Start of Extracted records

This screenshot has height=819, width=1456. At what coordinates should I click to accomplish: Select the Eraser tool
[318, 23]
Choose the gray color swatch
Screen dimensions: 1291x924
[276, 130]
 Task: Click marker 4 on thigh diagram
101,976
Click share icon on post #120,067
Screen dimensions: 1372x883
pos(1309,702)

End of Extracted records
Start of Extracted records

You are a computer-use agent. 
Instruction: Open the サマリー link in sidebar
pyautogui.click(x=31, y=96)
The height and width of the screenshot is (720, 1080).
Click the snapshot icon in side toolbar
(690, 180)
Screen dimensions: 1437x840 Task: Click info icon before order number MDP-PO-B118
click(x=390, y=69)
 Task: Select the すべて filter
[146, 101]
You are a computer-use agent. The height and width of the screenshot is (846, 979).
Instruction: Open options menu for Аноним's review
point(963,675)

End of Extracted records
Start of Extracted records

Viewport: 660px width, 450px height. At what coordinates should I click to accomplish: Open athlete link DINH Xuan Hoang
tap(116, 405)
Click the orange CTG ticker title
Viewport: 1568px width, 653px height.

End of Extracted records

Task requirements - Every line above from the line with "Screen dimensions: 1437x840" to the line with "You are a computer-use agent. The", inclusive, must be returned exactly; no other line belongs in the reply.

Final answer -
Screen dimensions: 1437x840 Task: Click info icon before order number MDP-PO-B118
click(x=390, y=69)
 Task: Select the すべて filter
[146, 101]
You are a computer-use agent. The height and width of the screenshot is (846, 979).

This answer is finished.